──────── Page ────────
On avoiding bugs in the first place, the biggest issue I see is not enough code reuse. A lot of scientists start from scratch with writing analysis code for each project (or worse yet, copy scripts around and try to edit them until they run on the new data). Such code tends to see very little use, with a small range of inputs, which makes it hard to spot inaccurate outputs. Try to cultivate your own analysis packages for running the sort of stuff your research usually involves. Even if it’s just for your own personal use, get in the habit of using version control and it will be far easier to figure out the scope of any bugs (if you know which commit introduced a bug it becomes fairly straight forward to work out which results are likely to have been affected and need to be recomputed).
Robert said on 2016-08-23
This article resonantes a bit with your thoughts.
http://scitation.aip.org/content/aip/magazine/physicstoday/article/65/7/10.1063/PT.3.1642
In my physics days we would always test analysis pipelines with simulated (incorporating as much of our physics knowledge as possible) data to ensure what comes out is what goes in and even then you can get into a trap of esoteric coding errors that might even be non-linear, so testing as much as possible is crucial and having independent tests of the pipelines was always crucial as well. With discovery directed particle physics experiments we would make sure to have a means to recover known physics parameters (such as cross-sections of processes we know that our experiment is sensitive to but not our main interest – an imbedded control if you will).
I definitely add my +1 to strict and principled approaches. The other thing, which is hard for people to sometimes accept is maybe their experiment just isn’t sensitive to the process they are investigating of hypothesizing exists. In physics this results in placing an upper limit on an effect size, which, IMHO would be a good lesson for neuroimaging experimentalists.
Russ Poldrack said on 2016-08-23
many thanks!
──────── Entries ────────
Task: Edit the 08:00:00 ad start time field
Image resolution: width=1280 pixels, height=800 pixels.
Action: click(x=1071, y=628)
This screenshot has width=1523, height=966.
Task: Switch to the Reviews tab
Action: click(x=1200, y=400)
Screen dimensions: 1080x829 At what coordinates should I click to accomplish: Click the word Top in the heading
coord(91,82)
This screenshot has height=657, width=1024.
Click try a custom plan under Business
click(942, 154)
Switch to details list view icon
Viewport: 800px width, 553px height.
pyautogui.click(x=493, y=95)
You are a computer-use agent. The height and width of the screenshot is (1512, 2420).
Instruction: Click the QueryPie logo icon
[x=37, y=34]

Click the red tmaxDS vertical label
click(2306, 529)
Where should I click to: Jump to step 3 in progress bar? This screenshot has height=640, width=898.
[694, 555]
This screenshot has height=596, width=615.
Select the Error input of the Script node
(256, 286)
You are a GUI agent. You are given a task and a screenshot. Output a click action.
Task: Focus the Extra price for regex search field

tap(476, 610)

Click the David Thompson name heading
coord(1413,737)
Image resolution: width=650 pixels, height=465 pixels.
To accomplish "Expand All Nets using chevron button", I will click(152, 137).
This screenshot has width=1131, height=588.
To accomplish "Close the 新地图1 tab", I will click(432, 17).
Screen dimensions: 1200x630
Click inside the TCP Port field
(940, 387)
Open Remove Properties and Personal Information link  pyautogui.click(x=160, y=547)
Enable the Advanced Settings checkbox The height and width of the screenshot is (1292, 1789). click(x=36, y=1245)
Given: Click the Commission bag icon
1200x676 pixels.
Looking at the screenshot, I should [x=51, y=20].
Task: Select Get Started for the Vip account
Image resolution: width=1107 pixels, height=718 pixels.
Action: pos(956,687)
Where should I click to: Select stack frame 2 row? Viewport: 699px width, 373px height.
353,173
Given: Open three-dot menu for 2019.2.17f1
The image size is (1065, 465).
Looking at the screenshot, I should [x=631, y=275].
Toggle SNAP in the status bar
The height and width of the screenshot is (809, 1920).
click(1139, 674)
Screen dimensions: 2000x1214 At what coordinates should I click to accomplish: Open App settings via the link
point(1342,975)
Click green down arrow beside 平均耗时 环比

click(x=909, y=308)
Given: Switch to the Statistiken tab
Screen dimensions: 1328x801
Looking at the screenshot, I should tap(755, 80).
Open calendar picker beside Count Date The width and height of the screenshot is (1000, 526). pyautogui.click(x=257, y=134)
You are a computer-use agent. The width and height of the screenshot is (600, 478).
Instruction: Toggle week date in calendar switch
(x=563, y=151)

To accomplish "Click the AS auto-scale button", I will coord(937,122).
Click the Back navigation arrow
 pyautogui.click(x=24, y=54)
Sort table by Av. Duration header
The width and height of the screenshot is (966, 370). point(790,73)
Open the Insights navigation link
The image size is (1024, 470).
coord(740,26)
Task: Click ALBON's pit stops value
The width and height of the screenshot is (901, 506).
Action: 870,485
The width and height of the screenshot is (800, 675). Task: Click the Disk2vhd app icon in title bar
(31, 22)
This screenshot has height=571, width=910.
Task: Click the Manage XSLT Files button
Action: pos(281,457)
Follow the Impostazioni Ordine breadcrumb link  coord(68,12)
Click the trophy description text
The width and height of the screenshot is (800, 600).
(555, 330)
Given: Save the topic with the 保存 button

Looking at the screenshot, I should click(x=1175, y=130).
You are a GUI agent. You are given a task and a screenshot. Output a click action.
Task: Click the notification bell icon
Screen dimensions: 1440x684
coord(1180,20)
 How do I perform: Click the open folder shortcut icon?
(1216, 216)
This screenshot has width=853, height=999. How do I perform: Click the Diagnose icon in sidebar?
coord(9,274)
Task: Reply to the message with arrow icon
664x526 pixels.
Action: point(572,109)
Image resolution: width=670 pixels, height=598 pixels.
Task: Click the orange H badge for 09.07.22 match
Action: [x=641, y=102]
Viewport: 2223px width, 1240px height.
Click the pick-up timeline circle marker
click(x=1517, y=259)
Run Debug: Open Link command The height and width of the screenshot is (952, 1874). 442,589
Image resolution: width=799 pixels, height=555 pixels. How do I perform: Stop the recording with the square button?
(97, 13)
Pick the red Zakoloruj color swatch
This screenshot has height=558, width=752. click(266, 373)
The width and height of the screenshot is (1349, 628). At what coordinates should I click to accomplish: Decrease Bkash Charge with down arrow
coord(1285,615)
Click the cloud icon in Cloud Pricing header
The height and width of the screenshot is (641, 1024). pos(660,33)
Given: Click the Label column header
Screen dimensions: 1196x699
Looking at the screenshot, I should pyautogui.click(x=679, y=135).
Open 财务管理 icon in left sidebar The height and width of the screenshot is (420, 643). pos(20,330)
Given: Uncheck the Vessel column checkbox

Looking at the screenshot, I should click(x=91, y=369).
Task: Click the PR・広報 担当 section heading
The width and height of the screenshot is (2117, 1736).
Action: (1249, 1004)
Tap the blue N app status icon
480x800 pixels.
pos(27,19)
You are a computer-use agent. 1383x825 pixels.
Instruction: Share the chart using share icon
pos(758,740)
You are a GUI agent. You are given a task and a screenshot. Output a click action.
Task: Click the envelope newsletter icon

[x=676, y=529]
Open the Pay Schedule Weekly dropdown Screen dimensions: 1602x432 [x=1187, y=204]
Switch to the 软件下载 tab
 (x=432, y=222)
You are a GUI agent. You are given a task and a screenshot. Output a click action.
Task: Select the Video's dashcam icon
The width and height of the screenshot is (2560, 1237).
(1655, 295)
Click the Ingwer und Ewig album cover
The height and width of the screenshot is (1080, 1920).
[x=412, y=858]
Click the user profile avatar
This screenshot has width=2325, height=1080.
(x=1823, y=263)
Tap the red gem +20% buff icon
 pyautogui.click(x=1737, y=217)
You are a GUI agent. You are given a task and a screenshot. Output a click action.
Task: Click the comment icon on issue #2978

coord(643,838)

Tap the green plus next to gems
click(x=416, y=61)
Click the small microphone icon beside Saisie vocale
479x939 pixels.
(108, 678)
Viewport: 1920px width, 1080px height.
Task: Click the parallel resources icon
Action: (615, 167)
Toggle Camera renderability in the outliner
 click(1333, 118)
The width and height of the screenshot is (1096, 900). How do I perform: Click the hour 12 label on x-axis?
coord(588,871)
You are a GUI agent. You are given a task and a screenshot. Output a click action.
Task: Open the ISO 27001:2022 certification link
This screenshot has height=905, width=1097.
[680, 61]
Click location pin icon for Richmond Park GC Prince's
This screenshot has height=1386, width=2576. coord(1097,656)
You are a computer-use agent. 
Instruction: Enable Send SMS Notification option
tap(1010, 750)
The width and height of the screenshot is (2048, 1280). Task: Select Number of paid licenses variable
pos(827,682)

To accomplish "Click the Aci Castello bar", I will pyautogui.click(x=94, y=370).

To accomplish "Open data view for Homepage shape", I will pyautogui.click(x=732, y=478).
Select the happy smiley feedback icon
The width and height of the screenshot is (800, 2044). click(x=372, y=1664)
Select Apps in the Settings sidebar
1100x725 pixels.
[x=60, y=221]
────────
**Actions to take**.
**a.** In the discussion of analysis code above, translate this sentence into Spanish: "Try to cultivate your own analysis packages for running the sort of stuff your research usually involves."
**b.** Set down a passage from the discussion of analysis code word for word. Begin at the words "Robert said on" and stop after "if you will).".
**c.** Please condense the paragraph in the discussion of analysis code that opens with "In my physics days" into a short bulleted list that keeps its main facts.

**Solutions below**.
**a.** Intenta cultivar tus propios paquetes de análisis para ejecutar el tipo de cosas que suele implicar tu investigación.

**b.**
Robert said on 2016-08-23
This article resonantes a bit with your thoughts.
http://scitation.aip.org/content/aip/magazine/physicstoday/article/65/7/10.1063/PT.3.1642
In my physics days we would always test analysis pipelines with simulated (incorporating as much of our physics knowledge as possible) data to ensure what comes out is what goes in and even then you can get into a trap of esoteric coding errors that might even be non-linear, so testing as much as possible is crucial and having independent tests of the pipelines was always crucial as well. With discovery directed particle physics experiments we would make sure to have a means to recover known physics parameters (such as cross-sections of processes we know that our experiment is sensitive to but not our main interest – an imbedded control if you will).

**c.**
- Analysis pipelines were always tested with simulated data, built with as much physics knowledge as possible, to make sure what comes out matches what goes in.
- Even then, obscure coding errors, possibly non-linear, could slip through, so testing as much as possible and having independent tests of the pipelines were crucial.
- In discovery-directed particle physics experiments, there was always a way to recover known physics parameters, such as cross-sections of processes the experiment is sensitive to but not mainly interested in, acting as an embedded control.